**Work instructions**
Please return each entry that follows exactly as written, and keep the pictures out.

**Supplied records**
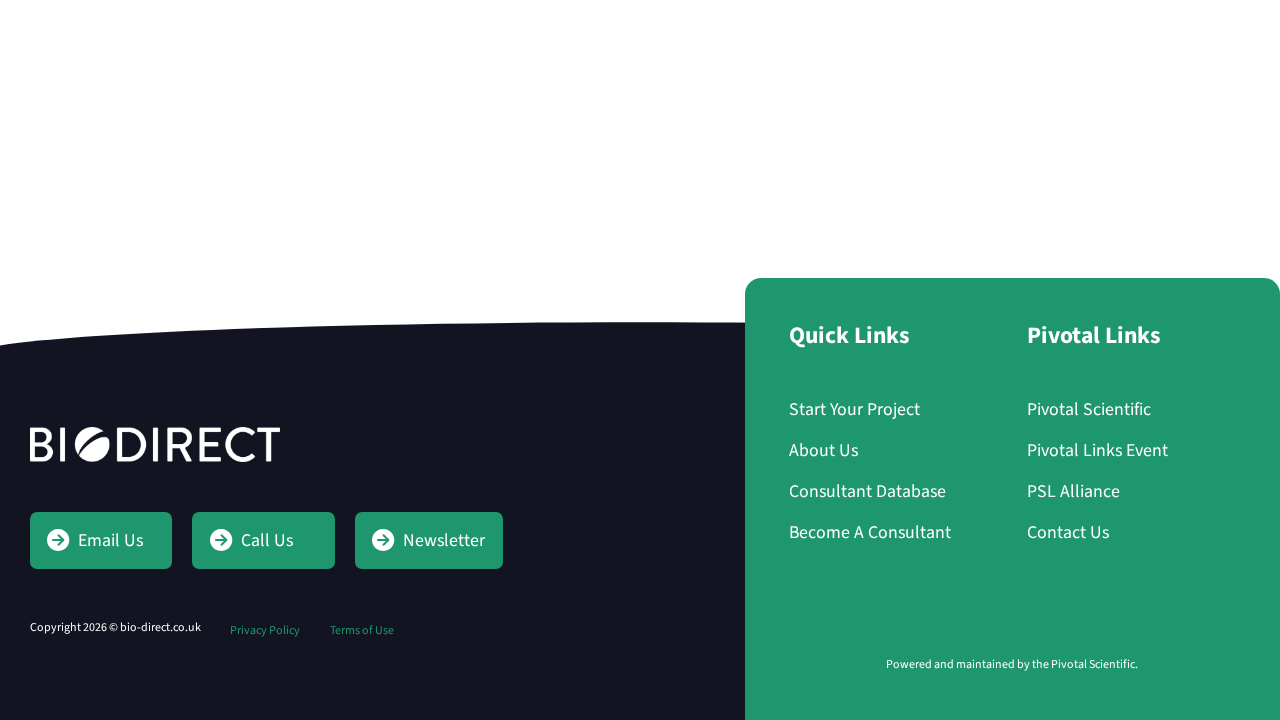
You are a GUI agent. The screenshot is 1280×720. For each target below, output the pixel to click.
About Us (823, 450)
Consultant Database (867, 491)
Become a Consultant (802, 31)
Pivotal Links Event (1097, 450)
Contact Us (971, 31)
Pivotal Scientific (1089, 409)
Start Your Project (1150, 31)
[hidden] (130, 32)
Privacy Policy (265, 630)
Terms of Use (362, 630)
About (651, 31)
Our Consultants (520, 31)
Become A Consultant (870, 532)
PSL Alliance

**Answer box**
You are a GUI agent. The screenshot is 1280×720. For each target below, output the pixel to click.
About Us (823, 450)
Consultant Database (867, 491)
Become a Consultant (802, 31)
Pivotal Links Event (1097, 450)
Contact Us (971, 31)
Pivotal Scientific (1089, 409)
Start Your Project (1150, 31)
[hidden] (130, 32)
Privacy Policy (265, 630)
Terms of Use (362, 630)
About (651, 31)
Our Consultants (520, 31)
Become A Consultant (870, 532)
PSL Alliance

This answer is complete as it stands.